WHAT TO WORK ON> Could you write out the records below exactly as they appear, leaving out any pictures?

DATA EXTRACTS>
=== Section Start ===
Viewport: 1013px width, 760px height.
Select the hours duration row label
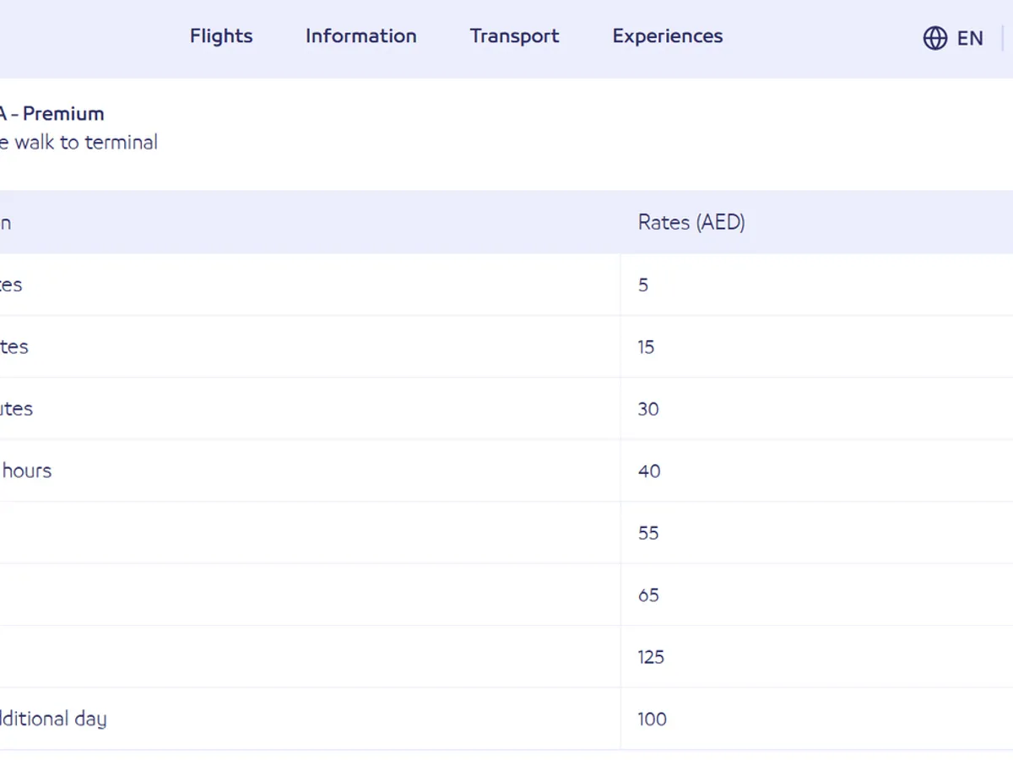coord(26,471)
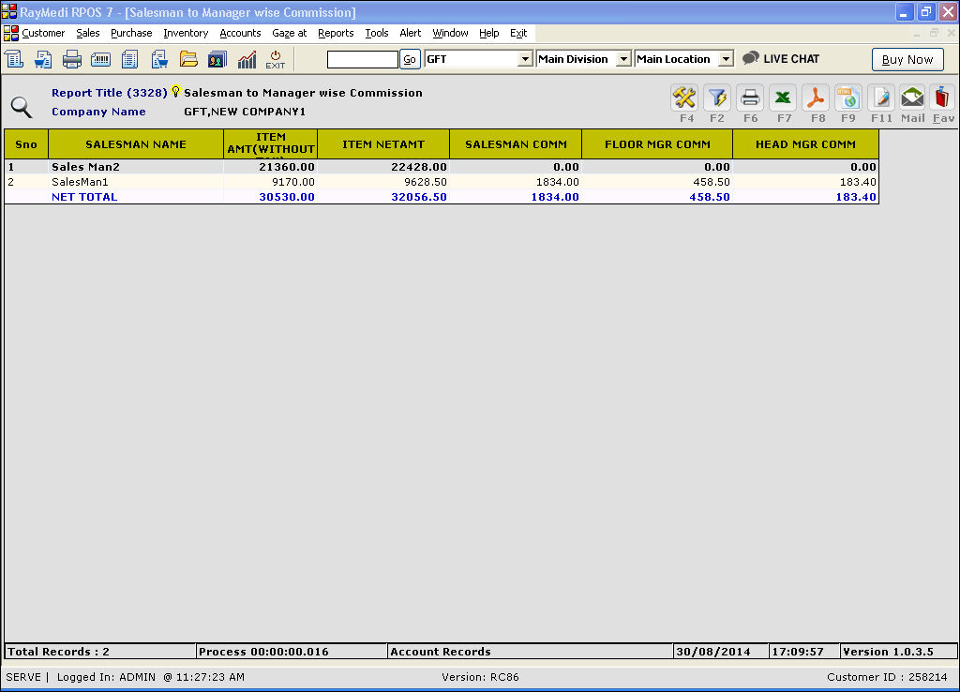
Task: Add report to favorites with Fav icon
Action: (943, 98)
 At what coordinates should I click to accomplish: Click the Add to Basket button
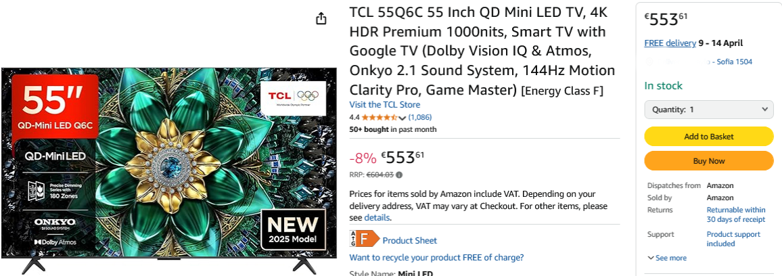pyautogui.click(x=709, y=136)
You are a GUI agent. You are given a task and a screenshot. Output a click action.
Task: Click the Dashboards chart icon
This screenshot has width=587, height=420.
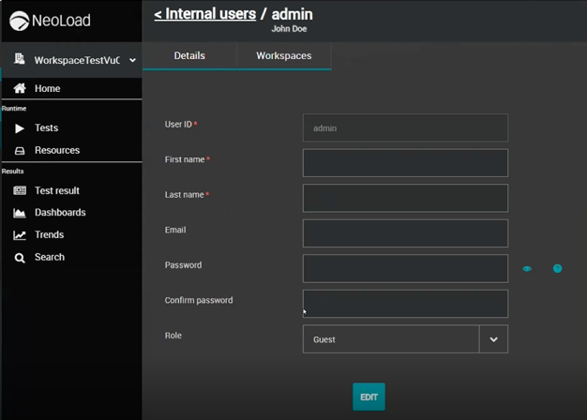(x=20, y=213)
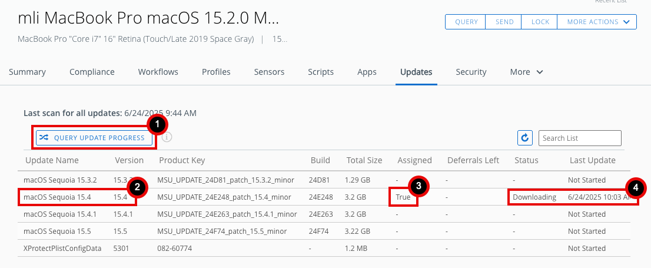Click inside the Search List field
The height and width of the screenshot is (268, 651).
click(x=580, y=138)
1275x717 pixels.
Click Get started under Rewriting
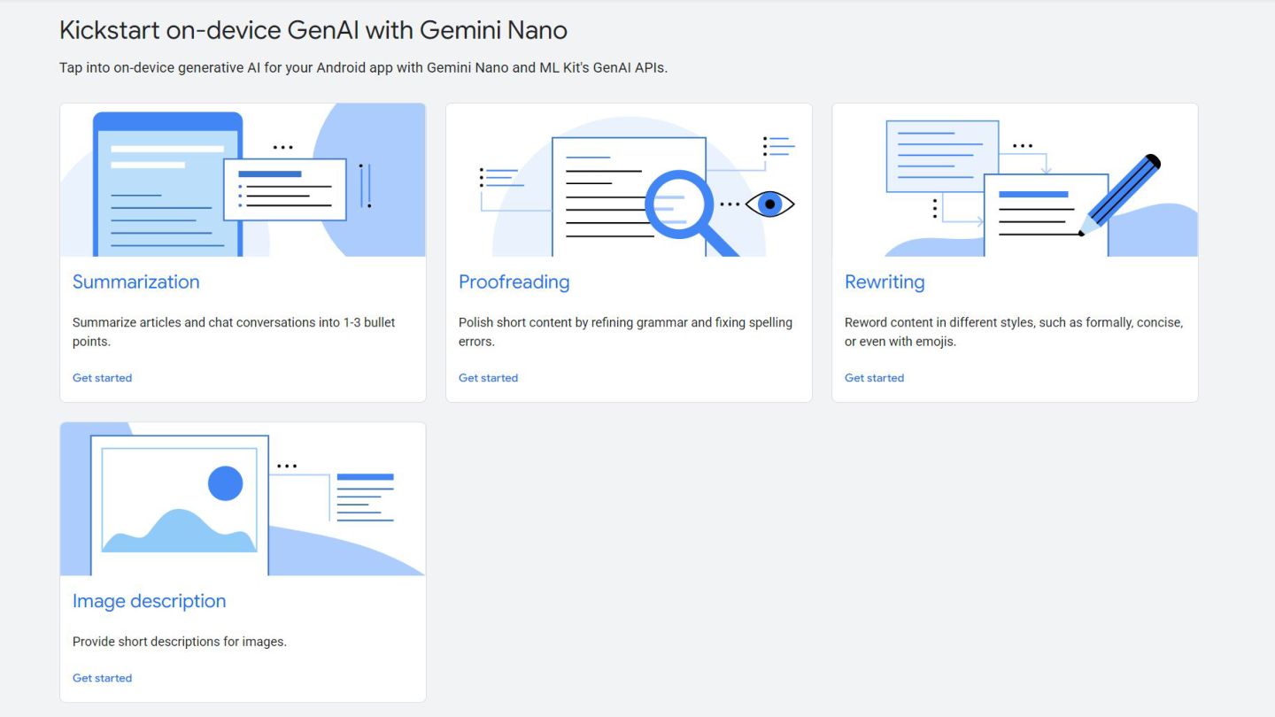pos(874,378)
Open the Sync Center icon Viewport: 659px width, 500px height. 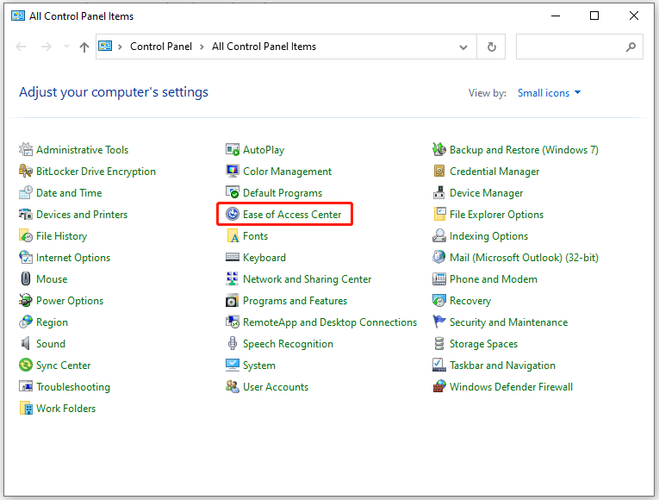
=== Section End ===
EXERCISE RESPONSE>
Viewport: 1013px width, 760px height.
Select the hours duration row label
coord(26,471)
Task: Add report to favorites with Fav icon
Action: (943, 98)
 At what coordinates should I click to accomplish: Click the Add to Basket button
pyautogui.click(x=709, y=136)
You are a GUI agent. You are given a task and a screenshot. Output a click action.
Task: Click the Dashboards chart icon
This screenshot has width=587, height=420.
(x=20, y=213)
Click inside the Search List field
The height and width of the screenshot is (268, 651).
click(x=580, y=138)
1275x717 pixels.
Click Get started under Rewriting
pos(874,378)
Open the Sync Center icon Viewport: 659px width, 500px height. 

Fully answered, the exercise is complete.